BEGIN Source text

|Title||Does riparian fencing protect stream water quality in cattle-grazed lands?|
|Publication Type||Journal Article|
|Year of Publication||2020|
|Authors||Grudzinski, B, Fritz, K, Dodds, WK|
|Pagination||121 - 135|
Cattle degrade streams by increasing sediment, nutrient, and fecal bacteria levels. Riparian fencing is one best management practice that may protect water quality within many grazed lands. Here we surveyed the literature and summarized the responses of sediment, nutrient, and fecal indicator bacteria levels to riparian exclosure fencing in cattle-grazed lands. Overall, our review of relevant literature supports the role of riparian exclosure fencing in reducing the negative impact of cattle on water quality, particularly for sediment and fecal indicator bacteria in temperate forest and temperate grassland streams. Establishing buffer widths > 5–10 m appears to increase the likelihood of water quality improvements. Fencing may also be effective at reducing pollutant inputs during stormflows. Our survey also identified critical spatial and thematic gaps that future research programs should address. Despite cattle grazing being prevalent in 12 terrestrial biomes, our systematic search of the empirical literature identified 26 relevant studies across only three biomes. Regions with the greatest cattle populations remain largely unstudied. In addition, we identified inconsistencies in how studies reported information on regional factors, cattle management, and other metrics related to study results. We provide a list of standard parameters for future studies to consider reporting to improve cross-study comparisons of riparian fencing impacts. We also encourage future studies in semi-arid and tropical regions where cattle grazing is common.

END Source text

● What is being asked
According to the riparian fencing summary, how many relevant studies did the authors' systematic search turn up?

BEGIN Given data

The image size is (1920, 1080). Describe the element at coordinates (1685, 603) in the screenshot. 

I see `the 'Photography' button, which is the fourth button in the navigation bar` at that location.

END Given data

● Result of the task
26 relevant studies, covering only three biomes.